Printing is the process of transferring information from an image on paper to a physical object. It is one of the most important technologies in modern society and has a long history, beginning in China around 2,500 years ago.
The principle of printing is that an image on a stone or plate is inked up, then the ink is transferred to a piece of paper. Lithography reverses the image, but offset printing (often called hand lithography) prints an exact copy of the stone or plate by rolling wet ink onto a rubber roller and then directly onto the paper.
Several other printing processes do not reverse the image, instead relying on different materials and/or techniques to achieve the desired effect. Serigraphy is an interesting example.
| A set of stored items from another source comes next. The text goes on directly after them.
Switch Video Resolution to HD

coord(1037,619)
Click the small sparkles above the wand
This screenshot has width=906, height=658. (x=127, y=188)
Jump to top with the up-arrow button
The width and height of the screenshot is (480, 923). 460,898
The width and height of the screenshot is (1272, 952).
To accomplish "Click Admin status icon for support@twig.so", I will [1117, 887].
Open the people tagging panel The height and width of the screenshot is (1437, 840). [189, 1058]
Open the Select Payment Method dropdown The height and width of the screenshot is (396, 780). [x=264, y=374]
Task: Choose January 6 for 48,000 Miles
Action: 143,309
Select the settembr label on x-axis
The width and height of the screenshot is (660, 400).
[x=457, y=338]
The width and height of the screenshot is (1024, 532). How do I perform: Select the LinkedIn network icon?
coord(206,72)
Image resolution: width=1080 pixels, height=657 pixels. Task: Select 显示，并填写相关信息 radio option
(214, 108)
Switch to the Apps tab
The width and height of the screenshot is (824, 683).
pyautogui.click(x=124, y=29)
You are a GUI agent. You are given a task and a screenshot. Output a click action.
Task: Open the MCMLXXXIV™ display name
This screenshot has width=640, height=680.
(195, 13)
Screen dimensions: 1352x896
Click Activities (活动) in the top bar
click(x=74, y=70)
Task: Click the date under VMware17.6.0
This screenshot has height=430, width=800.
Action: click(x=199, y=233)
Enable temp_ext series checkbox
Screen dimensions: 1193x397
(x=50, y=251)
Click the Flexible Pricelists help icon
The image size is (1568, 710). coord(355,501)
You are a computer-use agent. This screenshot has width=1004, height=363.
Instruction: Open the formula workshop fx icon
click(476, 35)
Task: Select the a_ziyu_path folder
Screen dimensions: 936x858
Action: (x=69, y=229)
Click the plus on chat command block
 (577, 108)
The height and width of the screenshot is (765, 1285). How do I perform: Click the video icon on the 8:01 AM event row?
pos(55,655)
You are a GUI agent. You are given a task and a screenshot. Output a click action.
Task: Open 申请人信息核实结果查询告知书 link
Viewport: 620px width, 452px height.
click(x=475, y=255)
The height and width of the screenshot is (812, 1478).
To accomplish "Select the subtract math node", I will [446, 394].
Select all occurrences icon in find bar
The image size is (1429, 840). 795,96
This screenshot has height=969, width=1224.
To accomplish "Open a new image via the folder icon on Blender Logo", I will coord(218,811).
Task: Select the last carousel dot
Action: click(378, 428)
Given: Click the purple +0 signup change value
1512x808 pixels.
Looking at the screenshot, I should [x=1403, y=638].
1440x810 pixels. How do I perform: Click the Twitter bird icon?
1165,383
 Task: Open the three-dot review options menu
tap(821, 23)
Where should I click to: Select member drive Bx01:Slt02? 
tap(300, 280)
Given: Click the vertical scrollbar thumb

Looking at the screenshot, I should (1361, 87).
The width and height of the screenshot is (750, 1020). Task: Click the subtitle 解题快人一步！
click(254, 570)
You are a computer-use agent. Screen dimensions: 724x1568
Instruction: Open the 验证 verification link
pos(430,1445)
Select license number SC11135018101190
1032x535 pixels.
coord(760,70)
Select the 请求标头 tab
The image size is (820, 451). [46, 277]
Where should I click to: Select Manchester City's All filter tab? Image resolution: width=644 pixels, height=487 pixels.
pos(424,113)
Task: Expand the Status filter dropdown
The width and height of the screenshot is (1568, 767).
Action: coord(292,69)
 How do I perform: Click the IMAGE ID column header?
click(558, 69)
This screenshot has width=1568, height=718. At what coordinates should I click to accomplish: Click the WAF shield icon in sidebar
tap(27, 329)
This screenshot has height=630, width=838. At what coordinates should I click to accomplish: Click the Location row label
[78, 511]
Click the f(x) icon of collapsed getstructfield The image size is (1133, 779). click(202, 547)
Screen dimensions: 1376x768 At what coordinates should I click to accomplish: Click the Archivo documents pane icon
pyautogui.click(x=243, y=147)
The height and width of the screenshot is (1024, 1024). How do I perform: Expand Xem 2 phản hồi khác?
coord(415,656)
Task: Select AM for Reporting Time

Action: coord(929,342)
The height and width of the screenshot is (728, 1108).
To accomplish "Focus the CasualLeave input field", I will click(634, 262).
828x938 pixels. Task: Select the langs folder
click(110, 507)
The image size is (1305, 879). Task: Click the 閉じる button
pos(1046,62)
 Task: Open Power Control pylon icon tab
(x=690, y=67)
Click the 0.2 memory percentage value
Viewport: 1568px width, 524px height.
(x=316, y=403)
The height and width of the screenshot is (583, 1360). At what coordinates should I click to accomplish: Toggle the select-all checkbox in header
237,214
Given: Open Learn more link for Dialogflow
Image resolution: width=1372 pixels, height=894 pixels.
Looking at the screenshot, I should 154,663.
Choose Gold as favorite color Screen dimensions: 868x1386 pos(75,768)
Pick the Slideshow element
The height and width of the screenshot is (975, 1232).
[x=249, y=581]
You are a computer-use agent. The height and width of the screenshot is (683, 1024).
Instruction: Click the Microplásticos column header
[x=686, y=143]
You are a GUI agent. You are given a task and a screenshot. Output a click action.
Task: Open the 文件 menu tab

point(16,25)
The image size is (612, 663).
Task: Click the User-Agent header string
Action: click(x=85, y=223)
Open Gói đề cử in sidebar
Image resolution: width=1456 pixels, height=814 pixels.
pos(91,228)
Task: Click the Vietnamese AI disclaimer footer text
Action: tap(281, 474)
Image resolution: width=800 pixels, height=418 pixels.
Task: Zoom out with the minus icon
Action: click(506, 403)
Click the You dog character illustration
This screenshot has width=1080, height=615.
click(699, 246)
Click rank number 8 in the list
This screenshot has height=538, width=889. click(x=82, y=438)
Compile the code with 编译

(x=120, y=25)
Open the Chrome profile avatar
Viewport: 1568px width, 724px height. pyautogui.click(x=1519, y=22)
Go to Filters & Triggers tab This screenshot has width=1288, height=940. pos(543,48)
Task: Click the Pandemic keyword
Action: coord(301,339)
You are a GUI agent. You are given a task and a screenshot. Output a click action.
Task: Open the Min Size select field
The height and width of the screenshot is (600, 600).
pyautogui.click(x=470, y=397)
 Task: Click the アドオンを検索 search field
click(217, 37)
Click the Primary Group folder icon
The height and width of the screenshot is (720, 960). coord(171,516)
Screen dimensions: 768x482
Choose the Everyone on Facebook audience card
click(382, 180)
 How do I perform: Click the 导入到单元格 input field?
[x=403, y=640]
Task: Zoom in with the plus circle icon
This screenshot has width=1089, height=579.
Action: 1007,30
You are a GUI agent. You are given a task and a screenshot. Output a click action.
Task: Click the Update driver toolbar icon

Other combined printing methods include intaglio and relief printing, collagraphs, woodcuts and more. Combination prints are a creative way to test the limits of multiple print media.
Monotypes are another form of combination print. These involve using a smooth surface to print an image on, such as fine mesh or a woven fabric, which is then placed over a sheet of paper and printed with a press.
This is a very complex and difficult technique that can take a long time to master. The end result is a one-of-a-kind print that may have a light transparent quality like a watercolor, but it can also be very dark or extremely detailed.
In the Western world printing developed in the 15th century in Europe, after Johannes Gutenberg of Mainz in Germany invented movable type. The use of movable type spurred the development of more sophisticated and creative modes of printing. It was not widely used in China until the European-style printing press was introduced in relatively recent times.